I also doubt their household was a paradise, but it was an island of social rebels hidden far beyond laws of convention. It was Holloway who told Marston that his comic book character needed to be a woman. She was a bit of an Amazon herself, living 99 years and, more wondrously, supporting all four children and Byrne after Marston’s death in 1947.

The tale of Venus girdles and Transformation Island was one of Marston’s last, published a year after his death. As the first widely popular comic book superheroine, Wonder Woman defined the character type. Soon the Phantom Lady and other scantily costumed heroines were getting themselves tied up too.

Despite Marston’s edifying intentions, the erotic effect of his creation never progressed much past the “queer twist” stage. An internet search today shows how little has changed since 1943. Marston’s infantryman would have a wide range of softporn superheroine sites to peruse. Some find a disturbing thrill in seeing their wonder women defeated:

“What is it about superheroines that is so fascinating? For one they are sexy and we guess it’s the skin-tight costume, leotard, tights, mask, cape and the fact that the ladies are seemingly invincible. Since they are ‘super’ they should easily dispose of any villains. So, the fascinating part comes about when the tables turn and one sees these women get challenged physically and mentally and placed in perilous erotic situations.”

There’s a word for “perilous erotic situations.” Rape.

That’s been the not-particularly-veiled subtext of the superheroine since the Domino Lady started flirting with perilous erotic situations in the 30’s. Whatever Marston’s stated intentions, most of Wonder Woman’s bondage escapades are at the hands of her male adversaries. That’s not loving submission.

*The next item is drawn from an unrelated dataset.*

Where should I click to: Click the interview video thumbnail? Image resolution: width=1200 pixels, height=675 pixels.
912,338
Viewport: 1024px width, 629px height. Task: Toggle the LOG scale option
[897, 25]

I don’t know if he was lying to his editors or himself, but you don’t need a magic lasso to get the truth out of his scripts. Marston ties up his heroine far more often than she ties up anyone else.

And she has remained tied down by her origins for decades. When Frank Miller and Bill Sienkiewicz planned a reinterpretation of the Amazon in the eighties, their working title was Wonder Woman: Bondage. Sienkiewicz’ test sketches removed any ambiguity from Marston’s subtext. No more Venus girdles. This was S&M.

Which is why I’m relieved to see that Brian Azzaarello’s newly rebooted Wonder Woman does not submit to her history. Although this Amazon is still battling villainy in a strapless bathing suit, Cliff Chiang’s art, while visually explosive, avoids erotics. Compare her to Guillem March’s oversexed Catwoman, and the new Wonder Woman is downright wholesome. (If you don’t object to a dismembered centaur or two.)

Best of all, she’s not the kind of beautiful girl who’s going to let either a well-meaning psychologist or a twisted G.I. tie her up.